On Tue, Jan 31, 2012 at 15:04, Maciej Fijalkowski email@example.com wrote:
On Tue, Jan 31, 2012 at 9:55 PM, Brett Cannon firstname.lastname@example.org wrote:
On Tue, Jan 31, 2012 at 13:44, Maciej Fijalkowski email@example.com
On Tue, Jan 31, 2012 at 7:40 PM, Brett Cannon firstname.lastname@example.org wrote:
On Tue, Jan 31, 2012 at 11:58, Paul Graydon email@example.com wrote:
And this is a fundamental issue with tying benchmarks to real applications and libraries; if the code the benchmark relies on
changes to Python 3, then the benchmark is dead in the water. As Daniel pointed out, if spitfire simply never converts then either we need to convert them ourselves *just* for the benchmark (yuck), live w/o
benchmark (ok, but if this happens to a bunch of benchmarks then we are going to not have a lot of data), or we look at making new benchmarks based on apps/libraries that _have_ made the switch to Python 3 (which means trying to agree on some new set of benchmarks to add to the current set).
What is the criteria by which the original benchmark sets were chosen? I'm assuming it was because they're generally popular libraries amongst developers across a variety of purposes, so speed.pypy would show the speed of regular tasks?
That's the reason unladen swallow chose them, yes. PyPy then adopted them and added in the Twisted benchmarks.
If so, presumably it shouldn't be too hard to find appropriate libraries for Python 3?
Perhaps, but someone has to put in the effort to find those benchmarks, code them up, show how they are a reasonable workload, and then get them accepted. Everyone likes the current set because the unladen team put in a lot of time and effort into selecting and creating those benchmarks.
I think we also spent significant amount of time grabbing various benchmarks from various places (we = people who contributed to speed.pypy.org benchmark suite, that's by far not a group consisting only pypy devs).
Where does the PyPy benchmark code live, anyway?
You might be surprised, but the criteria we used were mostly "contributed benchmarks showing some sort of real workload". I don't think we ever *rejected* a benchmark barring one case that was very variable and not very interesting (Depending on the HD performance).
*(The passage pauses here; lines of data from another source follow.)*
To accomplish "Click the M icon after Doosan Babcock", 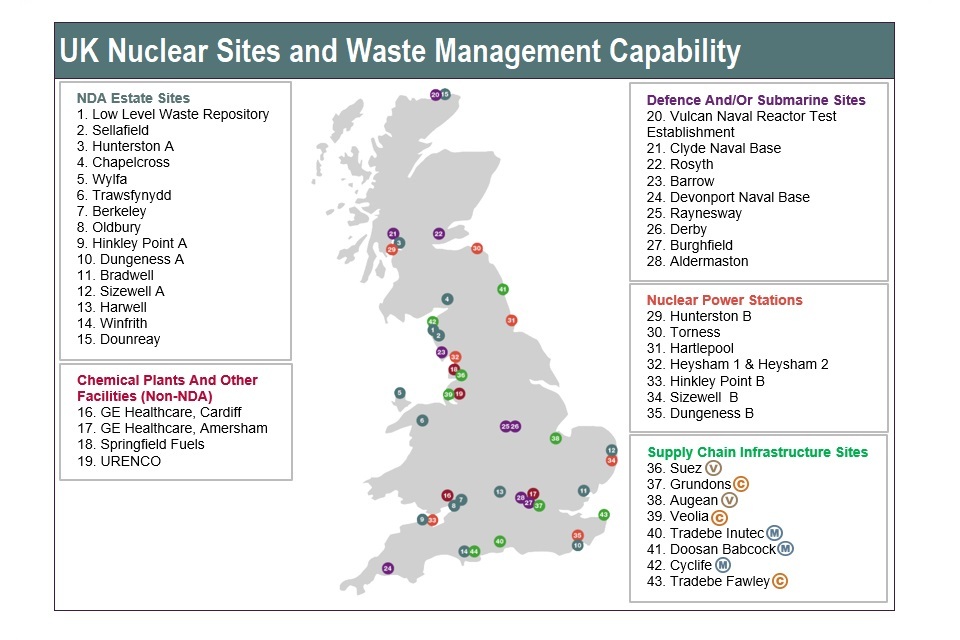I will click(785, 549).
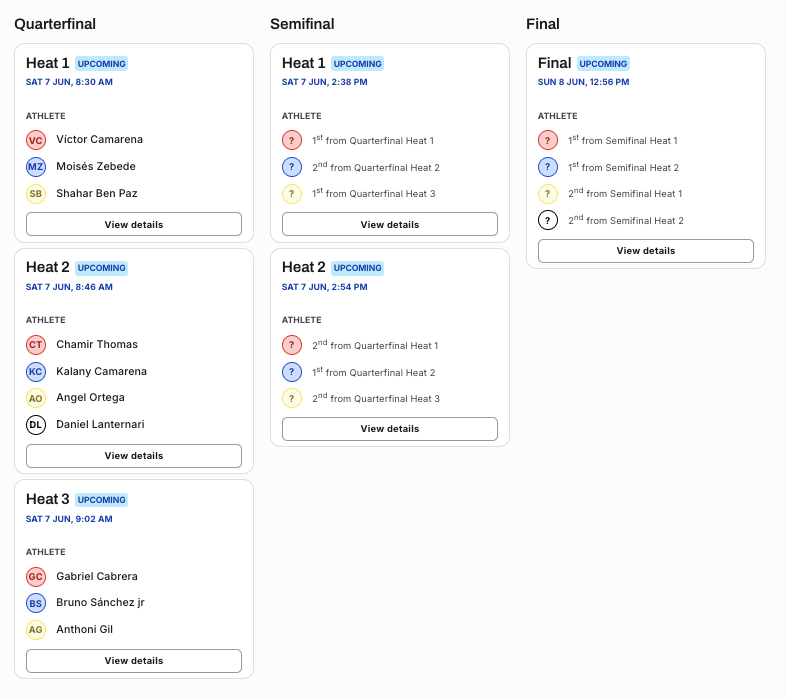This screenshot has height=698, width=786.
Task: Click the yellow AG avatar icon
Action: click(x=36, y=630)
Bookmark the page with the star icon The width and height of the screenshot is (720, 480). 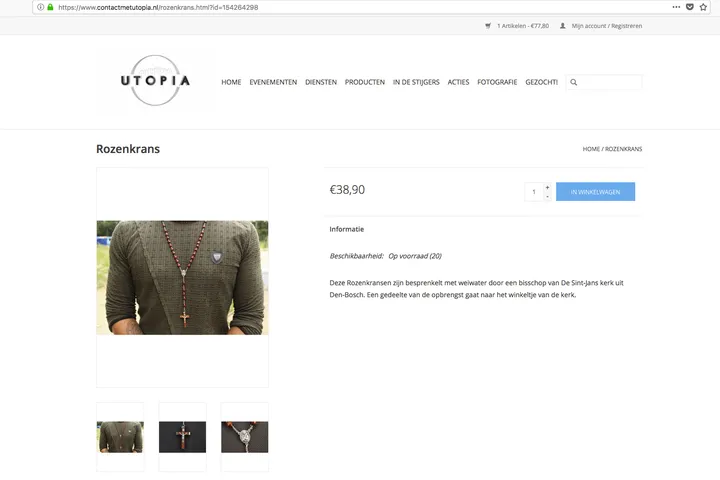coord(703,7)
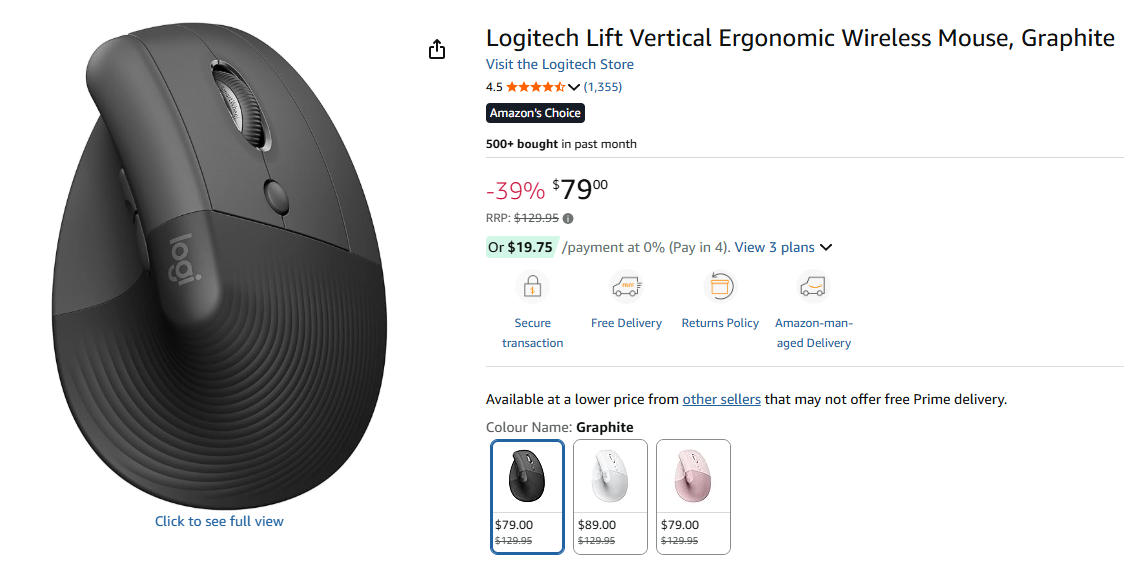Image resolution: width=1144 pixels, height=562 pixels.
Task: Click to see full view link
Action: pyautogui.click(x=219, y=521)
Some benchmarks were developed from "we know pypy is slow on this" scenarios as well.
Yeah, you and Alex have told me that in-person before.
The important part is that we want also "interesting" benchmarks to be included. This mostly means "run by someone somewhere" which includes a very broad category of things, but *excludes* fibonacci, richards, pystone and stuff like this. I think it's fine if we have a benchmark that runs python 3 version of whatever is there, but this requires work. Is there someone willing to do that work?
Right, I'm not suggesting something as silly as fibonacci.
I think we need to first decide which set of benchmarks we are using
there is already divergence between what is on hg.python.org and what is measured at speed.pypy.org (e.g. hg.python.org tests 2to3 while pypy.org does not, reverse goes for twisted). Once we know what set of benchmarks we care about (it can be a cross-section), then we need to take a hard look at where we are coming up short for Python 3. But from a python-dev perspective, benchmarks running against Python 2 are not interesting since we are simply no longer developing performance improvements for Python 2.7.
2to3 is essentially an overlook on pypy side, we'll integrate it back. Other than that I think pypy benchmarks are mostly a superset (there is also pickle and a bunch of pointless microbenchmarks).
I think pickle was mostly for unladen's pickle performance patches (trying saying that three times fast =), so I don't really care about that one.
Would it make sense to change the pypy repo to make the unladen_swallow directory an external repo from hg.python.org/benchmarks? Because as it stands right now there are two mako benchmarks that are not identical. Otherwise we should talk at PyCon and figure this all out before we end up with two divergent benchmark suites that are being independently maintained (since we are all going to be running the same benchmarks on speed.python.org).